HR: hazard rate; 95% CI: 95% confidence interval;

Table 5

multivariate Cox regression analysis for PLR and NLR of RFS and OS

	Overall survival		Progression-free survival
	HR(95%CI)	P value	HR(95%CI)	P value
Age(≤60, >60)	1.63(0.59-4.46)	0.345	1.86(0.917-3.77)	0.086
Gender (Male/ Female)	2.68(0.63-11.52)	0.185	1.70(0.67-4.35)	0.266
Smoke history (yes, no)	0.90(0.25-3.26)	0.872	0.923(037-2.32)	0.865
COPD	1.23(0.45-3.52)	0.689	1.24(0.59-2.62)	0.566
Pathological stage
(I/II)/ (III/IV)	4.08(1.31-12.73)	0.015*	2.9(1.39-6.07)	0.005*
Pathological type
AC	1	-	1	-
SCC	0.73(0.28-1.90)	0.513	0.69(0.34-1.39)	0.295
others	0.95(0.23-3.85)	0.938	0.51(0.15-1.72)	0.275
PLR	1.01(1.00-1.01)	0.103	1.06(1.01-1.11)	0.023*
NLR	1.04(0.73-1.49)	0.819	0.96(0.74-1.25)	0.761

*P < 0.05 is significant

HR: hazard rate; 95% CI: 95% confidence interval;

DISCUSSION

In this prospective observation study, the prognostic role of preoperative PLR and NLR in NSCLC patients who underwent radical lung resection were assessed. The main finding of this study is that high preoperative PLR or NLR level indicates high risk of postoperative complications in those patients. Besides, neither PLR nor NLR correlate with worse RFS and only high preoperative PLR has a significant association with worse one-year OS.

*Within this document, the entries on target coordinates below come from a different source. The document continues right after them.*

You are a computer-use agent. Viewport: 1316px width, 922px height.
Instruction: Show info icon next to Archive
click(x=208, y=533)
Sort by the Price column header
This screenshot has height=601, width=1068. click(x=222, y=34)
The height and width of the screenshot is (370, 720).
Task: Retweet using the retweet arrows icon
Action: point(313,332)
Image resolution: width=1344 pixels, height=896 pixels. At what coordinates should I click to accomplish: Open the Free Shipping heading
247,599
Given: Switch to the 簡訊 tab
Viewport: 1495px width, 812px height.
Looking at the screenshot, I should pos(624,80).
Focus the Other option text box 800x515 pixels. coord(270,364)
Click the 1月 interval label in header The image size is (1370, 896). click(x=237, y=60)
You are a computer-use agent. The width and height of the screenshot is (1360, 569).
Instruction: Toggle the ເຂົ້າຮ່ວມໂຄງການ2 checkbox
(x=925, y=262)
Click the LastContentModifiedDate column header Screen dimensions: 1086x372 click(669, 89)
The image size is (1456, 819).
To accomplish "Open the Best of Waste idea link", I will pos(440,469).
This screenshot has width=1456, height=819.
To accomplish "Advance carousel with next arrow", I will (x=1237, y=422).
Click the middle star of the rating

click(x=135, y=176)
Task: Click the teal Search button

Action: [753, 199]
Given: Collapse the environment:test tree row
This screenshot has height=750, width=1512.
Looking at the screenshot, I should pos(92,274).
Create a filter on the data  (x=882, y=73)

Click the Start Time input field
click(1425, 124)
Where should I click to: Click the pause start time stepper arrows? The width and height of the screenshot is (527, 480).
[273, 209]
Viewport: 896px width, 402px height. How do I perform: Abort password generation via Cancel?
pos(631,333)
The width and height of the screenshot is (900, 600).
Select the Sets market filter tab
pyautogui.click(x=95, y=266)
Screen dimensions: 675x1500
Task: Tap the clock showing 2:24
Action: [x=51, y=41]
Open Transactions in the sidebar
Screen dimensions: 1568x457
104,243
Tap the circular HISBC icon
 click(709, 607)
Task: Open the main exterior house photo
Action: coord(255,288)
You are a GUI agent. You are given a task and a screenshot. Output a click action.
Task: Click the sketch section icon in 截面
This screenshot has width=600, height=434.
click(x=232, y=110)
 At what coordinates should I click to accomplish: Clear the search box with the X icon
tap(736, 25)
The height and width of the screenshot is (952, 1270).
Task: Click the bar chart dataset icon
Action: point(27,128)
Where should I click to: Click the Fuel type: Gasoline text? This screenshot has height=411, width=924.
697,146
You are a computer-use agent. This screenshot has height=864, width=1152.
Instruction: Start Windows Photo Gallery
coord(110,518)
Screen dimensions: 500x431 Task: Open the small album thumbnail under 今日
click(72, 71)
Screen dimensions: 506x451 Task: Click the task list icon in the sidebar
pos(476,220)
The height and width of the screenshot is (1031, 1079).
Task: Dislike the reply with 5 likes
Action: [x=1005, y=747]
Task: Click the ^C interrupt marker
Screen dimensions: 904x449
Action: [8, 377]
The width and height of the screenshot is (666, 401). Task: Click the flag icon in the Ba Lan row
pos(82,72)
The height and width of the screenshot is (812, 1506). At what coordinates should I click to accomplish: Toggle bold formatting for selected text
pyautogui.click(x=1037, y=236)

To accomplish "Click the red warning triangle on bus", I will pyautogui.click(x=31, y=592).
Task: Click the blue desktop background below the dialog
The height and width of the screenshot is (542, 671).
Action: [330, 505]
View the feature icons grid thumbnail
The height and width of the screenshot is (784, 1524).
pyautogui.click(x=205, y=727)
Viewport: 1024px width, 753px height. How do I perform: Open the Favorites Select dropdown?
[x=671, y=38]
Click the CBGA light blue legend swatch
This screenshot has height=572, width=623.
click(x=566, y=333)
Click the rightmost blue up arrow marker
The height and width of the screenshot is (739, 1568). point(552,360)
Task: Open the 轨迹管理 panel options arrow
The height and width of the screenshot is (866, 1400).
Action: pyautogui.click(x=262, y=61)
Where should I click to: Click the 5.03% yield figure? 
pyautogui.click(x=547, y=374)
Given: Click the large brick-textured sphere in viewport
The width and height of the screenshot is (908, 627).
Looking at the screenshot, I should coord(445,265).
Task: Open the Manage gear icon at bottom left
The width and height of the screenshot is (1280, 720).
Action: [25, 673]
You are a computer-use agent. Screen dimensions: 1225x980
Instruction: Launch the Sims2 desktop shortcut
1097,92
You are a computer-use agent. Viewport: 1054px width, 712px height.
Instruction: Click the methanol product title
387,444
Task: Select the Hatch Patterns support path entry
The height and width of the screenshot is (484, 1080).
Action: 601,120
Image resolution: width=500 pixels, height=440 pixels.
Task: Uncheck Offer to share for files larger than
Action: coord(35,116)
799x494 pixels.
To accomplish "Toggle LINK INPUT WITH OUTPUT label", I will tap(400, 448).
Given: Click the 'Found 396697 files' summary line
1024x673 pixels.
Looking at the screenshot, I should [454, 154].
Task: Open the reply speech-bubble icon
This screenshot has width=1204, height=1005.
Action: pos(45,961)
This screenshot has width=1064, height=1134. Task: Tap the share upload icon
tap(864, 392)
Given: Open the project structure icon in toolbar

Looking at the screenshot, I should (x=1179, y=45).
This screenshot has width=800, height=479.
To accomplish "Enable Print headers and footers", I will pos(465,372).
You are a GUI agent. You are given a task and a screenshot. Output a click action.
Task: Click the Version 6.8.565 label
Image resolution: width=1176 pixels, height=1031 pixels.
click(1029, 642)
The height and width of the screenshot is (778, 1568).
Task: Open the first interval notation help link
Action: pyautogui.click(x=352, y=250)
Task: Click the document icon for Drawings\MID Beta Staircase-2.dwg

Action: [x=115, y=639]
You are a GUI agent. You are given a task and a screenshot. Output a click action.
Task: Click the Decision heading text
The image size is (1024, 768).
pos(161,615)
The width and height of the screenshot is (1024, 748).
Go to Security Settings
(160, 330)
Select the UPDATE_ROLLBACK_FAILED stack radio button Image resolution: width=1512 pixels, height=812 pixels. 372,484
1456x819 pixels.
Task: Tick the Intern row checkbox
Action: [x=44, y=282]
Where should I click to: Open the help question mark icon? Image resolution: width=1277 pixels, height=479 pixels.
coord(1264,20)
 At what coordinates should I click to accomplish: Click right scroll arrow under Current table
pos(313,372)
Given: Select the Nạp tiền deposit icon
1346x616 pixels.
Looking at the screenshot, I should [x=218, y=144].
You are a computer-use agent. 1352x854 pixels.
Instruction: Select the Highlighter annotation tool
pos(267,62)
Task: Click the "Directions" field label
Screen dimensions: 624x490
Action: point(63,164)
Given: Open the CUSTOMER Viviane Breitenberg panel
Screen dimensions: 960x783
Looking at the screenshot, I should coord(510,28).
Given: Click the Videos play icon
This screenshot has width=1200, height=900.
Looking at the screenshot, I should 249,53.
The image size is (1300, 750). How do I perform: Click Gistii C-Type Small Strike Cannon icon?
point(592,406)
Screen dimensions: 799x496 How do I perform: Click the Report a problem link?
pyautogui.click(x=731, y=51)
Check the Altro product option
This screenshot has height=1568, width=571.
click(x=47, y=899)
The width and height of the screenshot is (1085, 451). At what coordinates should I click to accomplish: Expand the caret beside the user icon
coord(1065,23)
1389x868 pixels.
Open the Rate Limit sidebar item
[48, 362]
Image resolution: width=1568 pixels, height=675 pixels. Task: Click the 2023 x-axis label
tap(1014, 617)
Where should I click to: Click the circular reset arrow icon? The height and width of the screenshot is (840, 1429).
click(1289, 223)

The preoperative PLR and NLR are simply, inexpensively and widely available markers to reflect systemic inflammation status [10, 17, 18]. Several recent studies have demonstrated that preoperative inflammation state is associated with a worse postoperative outcome after surgery [19-21]. Our study showed that both preoperative PLR and NLR have a positive correlation with the PPCs particularly pneumonia and atelectasis in NSCLC patients undergoing radical surgery. As immune cells, platelets can initiate and accelerate many vascular inflammatory conditions [22, 23]. It may contribute to the ischemia-reperfusion injury induced by one lung ventilation and surgical injury. Previous study also has the similar result that preoperative thrombocytosis is associated with an increased risk of major postoperative complication [20]. Our study confirms these findings and further defines the nature of the association. We demonstrated that preoperative elevated PLR was independently associated with the development of postoperative pulmonary complication in patients with radical lung cancer surgery, but not associated with the wound healing condition.

NLR increases when neutrophil dependence inflammatory response was enhanced or lymphocyte meditated immune response was reduced, which may weaken antibacterial ability and toleration of surgery stress. Yasuhiko M. reported that NLR could independently predict the development of postoperative infectious complication and lower survival after gastrectomy[24]. Many previous researches study about prognostic value of pretreatment PLR or NLR of the NSCLC patients with chemotherapy[25, 26]. Few prospective research study about the preoperative PLR and NLR on postoperative complications of NSCLC patients. Our study reported 178 NSCLC patients with radical surgery and explore the prognostic value of both PLR and NLR. Besides, a shorter postoperative hospital stay also confirmed that NSCLC patients with low preoperative PLR or NLR had better postoperative recovery. Most patients of our study did not receive chemotherapy before surgery. Our study may provide good predictive indices for NSCLC patients without chemotherapy.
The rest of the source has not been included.